Tuesday, 20 March 2007

Sunday, 16 April 2006

Saw ‘The Laramie Project‘ on Friday night via Comcast on demand. Glad I did…

The Laramie Project DVD

It’s a great film documenting Laramie, Wyoming’s conversation with itself and the rest of the world following Matthew Shepard’s murder. The gist of it from an IMDB commenter is —

“The Laramie Project” is a film version of the play of the same name, culled from interviews with real residents of the town of Laramie, Wyoming in the wake of the horrific murder of Matthew Shepard. There are a lot of famous faces on hand (Steve Buscemi, Christina Ricci, Peter Fonda, Janeane Garofalo, Joshua Jackson, and many others), but the film’s power comes from its story, not its stars.

Presented with the voices of Laramie – and ultimately, of America…

Film did not seem contrived to me — which something like this could so easily be.

Best scenes were —

  • A parade that grows with informal people from the town walking together in Matthew’s memory
  • Confronting angry “fags are going to hell” protesters by dressing up as angels and standing between them and media — very moving piece of folk art that transmogrifies into high art
  • The realization by the cop (and her family) who cut Matthew from the fence post that she’s been exposed to AIDS — her description of forgetting protocol in the immediacy of the moment that she saw Matthew is unforgettable
  • The student (not gay) who’s parents would not watch him do a scholarship competition scene of a gay character from the play “Angel’s in America” but had no problem with his portrayal of a murderer in “Macbeth”.

Journaling films, music, etc. that I dip into

I’m thinking that I may try to journal some of the art I spend time with here on the personal blog — film, music, etc.

Was struck by how little I note the art that impacts me to me as I browsed our South Rainier in Renton Blockbuster yesterday and saw a copy of “Searching for the Wrong-Eyed Jesus” on the shelf.

Saw this one last August at the Northwest Film Forum with my friends the Schlemlein’s — It’s a great film that I did not expect to see in my neighborhood video store (where 50¢ dominates more often than not).

My tendency is to not start things like this unless I can be exhaustive and capture everything in particular detail — which I never really get around to doing — ergo no journal along those lines so far.

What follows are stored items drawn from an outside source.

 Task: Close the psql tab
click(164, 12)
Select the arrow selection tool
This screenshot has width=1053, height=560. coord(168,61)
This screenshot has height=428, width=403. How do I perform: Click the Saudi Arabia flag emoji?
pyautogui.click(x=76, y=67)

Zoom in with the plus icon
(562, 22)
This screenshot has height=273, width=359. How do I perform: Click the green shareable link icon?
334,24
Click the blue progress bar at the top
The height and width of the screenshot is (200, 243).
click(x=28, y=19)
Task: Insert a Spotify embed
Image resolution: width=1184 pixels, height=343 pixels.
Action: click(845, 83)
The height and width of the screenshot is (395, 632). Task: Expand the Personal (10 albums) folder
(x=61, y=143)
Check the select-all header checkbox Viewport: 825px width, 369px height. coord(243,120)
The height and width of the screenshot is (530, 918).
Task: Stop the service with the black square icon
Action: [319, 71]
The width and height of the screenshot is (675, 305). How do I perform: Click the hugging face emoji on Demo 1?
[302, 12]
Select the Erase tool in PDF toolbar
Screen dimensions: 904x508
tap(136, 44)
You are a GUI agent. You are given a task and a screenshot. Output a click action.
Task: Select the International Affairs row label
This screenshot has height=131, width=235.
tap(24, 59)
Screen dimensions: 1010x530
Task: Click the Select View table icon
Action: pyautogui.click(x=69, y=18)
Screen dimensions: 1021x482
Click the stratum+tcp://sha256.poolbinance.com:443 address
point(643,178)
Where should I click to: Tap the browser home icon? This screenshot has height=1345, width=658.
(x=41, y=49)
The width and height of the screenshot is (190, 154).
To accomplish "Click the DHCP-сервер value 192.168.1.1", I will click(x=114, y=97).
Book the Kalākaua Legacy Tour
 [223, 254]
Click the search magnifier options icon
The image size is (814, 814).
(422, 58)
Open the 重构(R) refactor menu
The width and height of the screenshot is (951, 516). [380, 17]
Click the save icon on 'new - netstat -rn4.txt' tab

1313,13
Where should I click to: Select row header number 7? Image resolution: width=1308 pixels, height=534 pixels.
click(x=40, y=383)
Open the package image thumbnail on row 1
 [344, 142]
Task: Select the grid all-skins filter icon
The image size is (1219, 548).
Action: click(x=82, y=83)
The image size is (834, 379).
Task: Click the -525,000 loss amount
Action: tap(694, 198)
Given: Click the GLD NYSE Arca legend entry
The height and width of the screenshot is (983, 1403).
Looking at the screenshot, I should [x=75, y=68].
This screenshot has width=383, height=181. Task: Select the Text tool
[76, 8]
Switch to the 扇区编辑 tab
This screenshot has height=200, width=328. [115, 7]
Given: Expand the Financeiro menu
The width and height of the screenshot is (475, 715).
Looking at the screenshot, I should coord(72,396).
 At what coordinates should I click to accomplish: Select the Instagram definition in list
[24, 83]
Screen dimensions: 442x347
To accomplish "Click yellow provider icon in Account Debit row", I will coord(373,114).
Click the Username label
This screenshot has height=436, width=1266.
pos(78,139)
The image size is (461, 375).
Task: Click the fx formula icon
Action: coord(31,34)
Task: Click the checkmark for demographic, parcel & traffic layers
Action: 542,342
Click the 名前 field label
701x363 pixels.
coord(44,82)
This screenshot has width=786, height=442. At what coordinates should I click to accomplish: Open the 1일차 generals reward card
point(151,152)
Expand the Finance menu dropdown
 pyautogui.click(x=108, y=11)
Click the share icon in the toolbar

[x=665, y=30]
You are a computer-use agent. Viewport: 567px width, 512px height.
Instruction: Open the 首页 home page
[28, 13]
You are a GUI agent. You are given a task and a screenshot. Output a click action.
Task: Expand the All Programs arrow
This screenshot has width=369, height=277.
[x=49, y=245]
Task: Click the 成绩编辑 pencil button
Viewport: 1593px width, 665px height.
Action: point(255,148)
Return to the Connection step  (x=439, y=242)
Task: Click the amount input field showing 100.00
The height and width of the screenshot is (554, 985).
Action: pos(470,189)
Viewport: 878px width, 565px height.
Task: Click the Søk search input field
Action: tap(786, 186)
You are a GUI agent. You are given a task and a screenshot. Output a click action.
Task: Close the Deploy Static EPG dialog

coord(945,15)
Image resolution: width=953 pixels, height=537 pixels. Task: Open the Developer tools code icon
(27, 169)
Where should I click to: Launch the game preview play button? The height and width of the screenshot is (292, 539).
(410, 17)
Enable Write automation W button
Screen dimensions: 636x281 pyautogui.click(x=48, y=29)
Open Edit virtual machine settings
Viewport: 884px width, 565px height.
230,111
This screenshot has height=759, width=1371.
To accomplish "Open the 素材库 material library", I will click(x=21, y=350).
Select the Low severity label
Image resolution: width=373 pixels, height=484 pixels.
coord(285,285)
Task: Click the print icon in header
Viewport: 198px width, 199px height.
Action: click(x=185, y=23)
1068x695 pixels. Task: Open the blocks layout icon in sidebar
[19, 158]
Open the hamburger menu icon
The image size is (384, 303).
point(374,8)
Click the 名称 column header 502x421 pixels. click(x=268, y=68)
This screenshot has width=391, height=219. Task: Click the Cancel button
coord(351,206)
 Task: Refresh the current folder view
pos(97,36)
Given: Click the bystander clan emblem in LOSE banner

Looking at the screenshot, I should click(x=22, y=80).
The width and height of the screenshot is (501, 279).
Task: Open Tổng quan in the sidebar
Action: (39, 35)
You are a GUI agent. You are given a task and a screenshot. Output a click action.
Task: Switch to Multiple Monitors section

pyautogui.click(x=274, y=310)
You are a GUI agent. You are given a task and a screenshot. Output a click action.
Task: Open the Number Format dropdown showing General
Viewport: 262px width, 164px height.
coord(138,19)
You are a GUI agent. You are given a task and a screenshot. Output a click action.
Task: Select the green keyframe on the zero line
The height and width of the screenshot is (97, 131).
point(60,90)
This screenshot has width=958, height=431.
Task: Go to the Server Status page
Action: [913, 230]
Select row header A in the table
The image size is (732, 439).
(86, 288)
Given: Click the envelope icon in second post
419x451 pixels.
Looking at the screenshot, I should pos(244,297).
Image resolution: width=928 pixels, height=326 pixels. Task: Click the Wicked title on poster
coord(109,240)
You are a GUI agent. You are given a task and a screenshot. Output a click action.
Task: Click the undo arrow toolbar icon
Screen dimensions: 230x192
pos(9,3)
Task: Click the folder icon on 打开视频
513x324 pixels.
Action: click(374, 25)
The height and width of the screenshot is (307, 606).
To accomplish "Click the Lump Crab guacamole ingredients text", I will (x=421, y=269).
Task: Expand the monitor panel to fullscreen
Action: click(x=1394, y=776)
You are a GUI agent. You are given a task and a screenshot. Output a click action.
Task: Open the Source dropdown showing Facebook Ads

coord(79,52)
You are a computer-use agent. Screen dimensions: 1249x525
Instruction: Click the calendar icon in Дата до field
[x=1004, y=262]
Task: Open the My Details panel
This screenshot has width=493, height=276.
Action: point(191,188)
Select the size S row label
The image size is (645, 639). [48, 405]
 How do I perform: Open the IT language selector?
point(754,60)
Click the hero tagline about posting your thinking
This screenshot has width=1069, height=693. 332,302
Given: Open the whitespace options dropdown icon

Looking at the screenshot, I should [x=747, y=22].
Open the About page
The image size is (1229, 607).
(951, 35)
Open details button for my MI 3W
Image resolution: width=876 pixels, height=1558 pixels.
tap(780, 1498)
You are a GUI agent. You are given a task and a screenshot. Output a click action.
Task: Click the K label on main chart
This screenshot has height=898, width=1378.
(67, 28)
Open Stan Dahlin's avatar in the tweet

So, I am hereby throwing the “exhaustive” aspect out the window — saw some films on DVD this weekend while Jen and the kids are out of town — 3 films that were particularly moving — will note them shortly.

Flickr’d up this photo of the ‘SFTWEJ’ DVD cover via shozu on the mobile phone while I was in the store — man that is a cool program.

Searching for the Wrong-Eyed Jesus

Thursday, 16 March 2006

Sorry but I have to leave to meet my man (and his name is Tony Soprano)

I was at dinner with business friends last night. It is a new adventure and we are getting to know each other. What a great time — personal stories — industry stories — personal industry stories — what a fun night.

About 8 pm somebody mentions that they have to be home by 9, and, secretly, I wonder if they need to be home by 9 for the same reason I need to be home by 9.

Someone else (who is not me because I’m trying to be discreet) asks, “Why 9?”


Yes! I am not the only one (oh, how that question drives so many of our internal conversations and decisions) — someone else is having the same affair that I am.

There is a nod of unspoken understanding by half the table as it dawns on us there are quite a few of us having the same affair.

Half the table was traveling when last Sunday’s series premier aired and have been anticipating the rerun like INSERT_FAVORITE_LONGING_METAPHOR_HERE.

The other half has seen it and is itching to talk about it. (They agree to keep mum until the AM — minimal extortion is involved).

In the course of the conversation I mention that I lead film forums on the Sopranos and have a handout that I’ve used in the past. I promise to make it available and so here it is — my Sopranos Film and Culture Handout — haven’t updated it in a couple of years (kids you know), but still use it regularly.